== What you will do ==
Line by line, transcribe the records exactly.

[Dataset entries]

———

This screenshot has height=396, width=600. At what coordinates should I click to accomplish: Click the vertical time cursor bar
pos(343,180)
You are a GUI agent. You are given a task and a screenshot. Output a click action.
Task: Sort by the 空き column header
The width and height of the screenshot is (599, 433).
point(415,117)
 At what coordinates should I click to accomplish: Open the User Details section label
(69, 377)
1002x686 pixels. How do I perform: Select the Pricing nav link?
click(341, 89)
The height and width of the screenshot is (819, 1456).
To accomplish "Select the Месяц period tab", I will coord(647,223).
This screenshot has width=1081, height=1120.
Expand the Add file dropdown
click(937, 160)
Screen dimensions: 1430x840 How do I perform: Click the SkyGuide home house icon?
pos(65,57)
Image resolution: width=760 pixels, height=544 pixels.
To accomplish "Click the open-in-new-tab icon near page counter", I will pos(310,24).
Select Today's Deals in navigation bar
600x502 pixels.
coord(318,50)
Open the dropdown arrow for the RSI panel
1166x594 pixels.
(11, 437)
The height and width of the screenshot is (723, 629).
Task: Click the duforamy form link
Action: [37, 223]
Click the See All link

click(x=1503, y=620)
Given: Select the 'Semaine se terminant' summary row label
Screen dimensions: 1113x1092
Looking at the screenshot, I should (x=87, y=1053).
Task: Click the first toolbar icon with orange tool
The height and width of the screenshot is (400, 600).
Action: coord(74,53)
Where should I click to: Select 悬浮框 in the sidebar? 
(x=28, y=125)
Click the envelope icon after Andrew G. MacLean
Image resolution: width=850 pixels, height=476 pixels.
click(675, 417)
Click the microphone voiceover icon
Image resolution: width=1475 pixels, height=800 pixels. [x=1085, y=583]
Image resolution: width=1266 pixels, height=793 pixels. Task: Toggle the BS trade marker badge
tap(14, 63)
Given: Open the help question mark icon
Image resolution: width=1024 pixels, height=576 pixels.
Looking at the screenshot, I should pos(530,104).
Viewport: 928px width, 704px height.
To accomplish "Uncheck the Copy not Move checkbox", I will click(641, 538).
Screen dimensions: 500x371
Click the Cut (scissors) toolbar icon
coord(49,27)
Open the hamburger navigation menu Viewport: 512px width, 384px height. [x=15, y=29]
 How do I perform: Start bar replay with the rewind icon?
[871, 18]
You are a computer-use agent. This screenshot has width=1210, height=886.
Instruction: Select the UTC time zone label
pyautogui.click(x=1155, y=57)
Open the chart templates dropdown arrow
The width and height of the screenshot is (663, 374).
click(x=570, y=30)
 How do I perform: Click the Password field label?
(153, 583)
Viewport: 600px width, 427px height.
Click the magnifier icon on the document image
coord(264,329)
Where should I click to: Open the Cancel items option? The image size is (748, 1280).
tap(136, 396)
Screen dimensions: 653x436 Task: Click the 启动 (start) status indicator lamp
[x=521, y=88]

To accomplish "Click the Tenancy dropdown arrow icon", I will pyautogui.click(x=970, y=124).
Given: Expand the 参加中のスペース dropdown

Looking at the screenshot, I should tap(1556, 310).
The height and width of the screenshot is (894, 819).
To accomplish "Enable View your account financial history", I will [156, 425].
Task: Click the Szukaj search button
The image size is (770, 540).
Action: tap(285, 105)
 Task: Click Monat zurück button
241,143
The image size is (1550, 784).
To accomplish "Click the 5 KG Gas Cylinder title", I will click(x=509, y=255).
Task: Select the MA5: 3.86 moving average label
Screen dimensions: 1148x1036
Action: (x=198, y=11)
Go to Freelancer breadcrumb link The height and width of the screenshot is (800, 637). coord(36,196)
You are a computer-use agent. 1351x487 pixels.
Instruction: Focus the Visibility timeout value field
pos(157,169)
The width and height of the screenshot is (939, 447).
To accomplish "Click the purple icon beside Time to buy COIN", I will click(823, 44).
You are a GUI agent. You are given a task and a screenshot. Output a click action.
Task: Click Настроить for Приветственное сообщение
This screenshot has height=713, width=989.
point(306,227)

———

== Solved problem ==
This screenshot has height=396, width=600. At what coordinates should I click to accomplish: Click the vertical time cursor bar
pos(343,180)
You are a GUI agent. You are given a task and a screenshot. Output a click action.
Task: Sort by the 空き column header
The width and height of the screenshot is (599, 433).
point(415,117)
 At what coordinates should I click to accomplish: Open the User Details section label
(69, 377)
1002x686 pixels. How do I perform: Select the Pricing nav link?
click(341, 89)
The height and width of the screenshot is (819, 1456).
To accomplish "Select the Месяц period tab", I will coord(647,223).
This screenshot has width=1081, height=1120.
Expand the Add file dropdown
click(937, 160)
Screen dimensions: 1430x840 How do I perform: Click the SkyGuide home house icon?
pos(65,57)
Image resolution: width=760 pixels, height=544 pixels.
To accomplish "Click the open-in-new-tab icon near page counter", I will pos(310,24).
Select Today's Deals in navigation bar
600x502 pixels.
coord(318,50)
Open the dropdown arrow for the RSI panel
1166x594 pixels.
(11, 437)
The height and width of the screenshot is (723, 629).
Task: Click the duforamy form link
Action: [37, 223]
Click the See All link

click(x=1503, y=620)
Given: Select the 'Semaine se terminant' summary row label
Screen dimensions: 1113x1092
Looking at the screenshot, I should (x=87, y=1053).
Task: Click the first toolbar icon with orange tool
The height and width of the screenshot is (400, 600).
Action: coord(74,53)
Where should I click to: Select 悬浮框 in the sidebar? 
(x=28, y=125)
Click the envelope icon after Andrew G. MacLean
Image resolution: width=850 pixels, height=476 pixels.
click(675, 417)
Click the microphone voiceover icon
Image resolution: width=1475 pixels, height=800 pixels. [x=1085, y=583]
Image resolution: width=1266 pixels, height=793 pixels. Task: Toggle the BS trade marker badge
tap(14, 63)
Given: Open the help question mark icon
Image resolution: width=1024 pixels, height=576 pixels.
Looking at the screenshot, I should pos(530,104).
Viewport: 928px width, 704px height.
To accomplish "Uncheck the Copy not Move checkbox", I will click(641, 538).
Screen dimensions: 500x371
Click the Cut (scissors) toolbar icon
coord(49,27)
Open the hamburger navigation menu Viewport: 512px width, 384px height. [x=15, y=29]
 How do I perform: Start bar replay with the rewind icon?
[871, 18]
You are a computer-use agent. This screenshot has width=1210, height=886.
Instruction: Select the UTC time zone label
pyautogui.click(x=1155, y=57)
Open the chart templates dropdown arrow
The width and height of the screenshot is (663, 374).
click(x=570, y=30)
 How do I perform: Click the Password field label?
(153, 583)
Viewport: 600px width, 427px height.
Click the magnifier icon on the document image
coord(264,329)
Where should I click to: Open the Cancel items option? The image size is (748, 1280).
tap(136, 396)
Screen dimensions: 653x436 Task: Click the 启动 (start) status indicator lamp
[x=521, y=88]

To accomplish "Click the Tenancy dropdown arrow icon", I will pyautogui.click(x=970, y=124).
Given: Expand the 参加中のスペース dropdown

Looking at the screenshot, I should tap(1556, 310).
The height and width of the screenshot is (894, 819).
To accomplish "Enable View your account financial history", I will [156, 425].
Task: Click the Szukaj search button
The image size is (770, 540).
Action: tap(285, 105)
 Task: Click Monat zurück button
241,143
The image size is (1550, 784).
To accomplish "Click the 5 KG Gas Cylinder title", I will click(x=509, y=255).
Task: Select the MA5: 3.86 moving average label
Screen dimensions: 1148x1036
Action: (x=198, y=11)
Go to Freelancer breadcrumb link The height and width of the screenshot is (800, 637). coord(36,196)
You are a computer-use agent. 1351x487 pixels.
Instruction: Focus the Visibility timeout value field
pos(157,169)
The width and height of the screenshot is (939, 447).
To accomplish "Click the purple icon beside Time to buy COIN", I will click(823, 44).
You are a GUI agent. You are given a task and a screenshot. Output a click action.
Task: Click Настроить for Приветственное сообщение
This screenshot has height=713, width=989.
point(306,227)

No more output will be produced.